Hoy empecé la caminata rumbo a Pontevedra a las 6. A las 8 ya cruzaba el Puente Medieval de Sampaio y ya estaba a medio camino de Pontevedra, adonde llegué a las 11 con 20 km ya caminados.

El albergue solo abría a las 13 h, así que aproveché para descansar. Luego fui a hacer el check-in en el albergue, pagar los 8 € y ir a ducharme.

Entretanto llegó Natalie, que había salido más tarde del albergue de Redondela, y nos trajo a João y a mí un regalo, un símbolo de Santiago deseando «Buen Camino», que cosí enseguida en la mochila.

A continuación fuimos al centro de la ciudad, donde comí en el «Restaurante Novo Soto» el plato del día. De 1.º plato comí «Huevos en lo Plato» y de 2.º «Parrillada de pescado», y una cerveza y de postre una tarta de chocolate, todo por 11 €.

Cuando salimos de la terraza del restaurante ya pasaban de las 16 h.

Luego di una vuelta por la parte vieja de la ciudad y pasé por el Convento de San Francisco de Pontevedra, por las Ruinas de Santo Domingo y por la Plaza de la Ferrería, donde fui a tomar café al RestoBar Savoy con João.

Entretanto Natalie fue a una tienda a comprar un vestido y qué feliz se puso con la nueva adquisición.

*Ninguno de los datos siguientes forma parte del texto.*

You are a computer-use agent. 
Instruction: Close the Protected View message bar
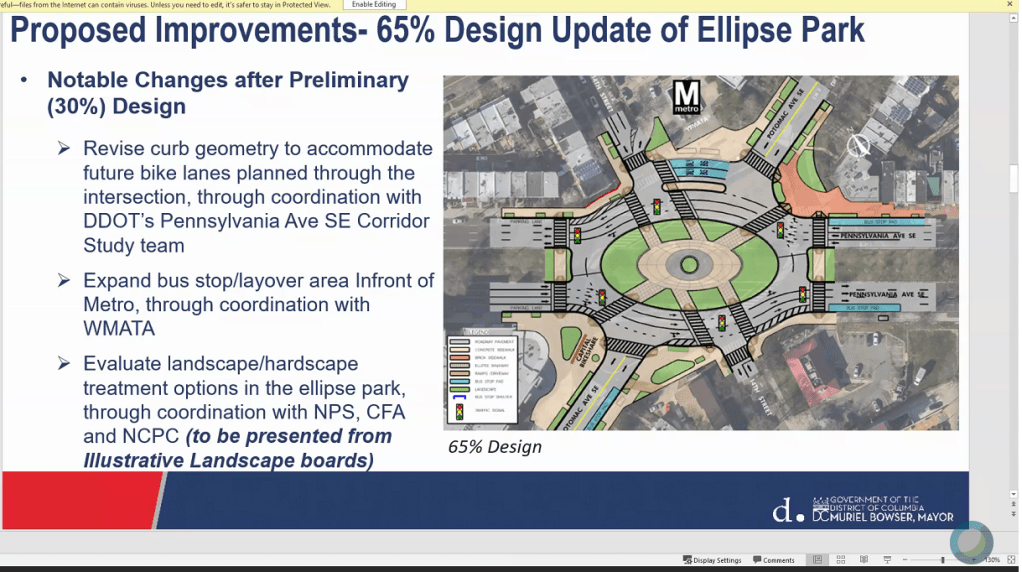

Después fuimos los 3 hasta la Basílica de Santa María la Mayor y subimos hasta la torre, para luego parar en una terraza a refrescarnos, que el sol pegaba fuerte.

A continuación fuimos al Bar Pitillo con una peregrina rumana de nombre Sílvia, que había hecho el camino de la mañana con Natalie y que se unió a nosotros para beber una cerveza.

En ese momento Natalie me retó a dejar de beber cerveza con alcohol y de comer carne de cerdo durante el resto del viaje y ella iba a dejar de fumar.

Acepté el desafío y ahora veremos cómo va mañana.

Entretanto ya eran casi las 21 h y optamos por ir al supermercado, que cerraba a las 21:30, a comprar algo para el desayuno y el viaje de mañana. También acabamos comprando algo para la cena y fuimos a comer algo más ligero al albergue.

Mañana es uno de los días más duros, vamos a subir hasta el Monasterio de Armenteira.

Nos hemos pasado el día intentando reservar un sitio para quedarnos, pero nada, pero vamos igualmente, ya encontraremos dónde pasar la noche.

Cuando esté llegando allí iré llamando a los timbres, a ver si alguien nos acoge.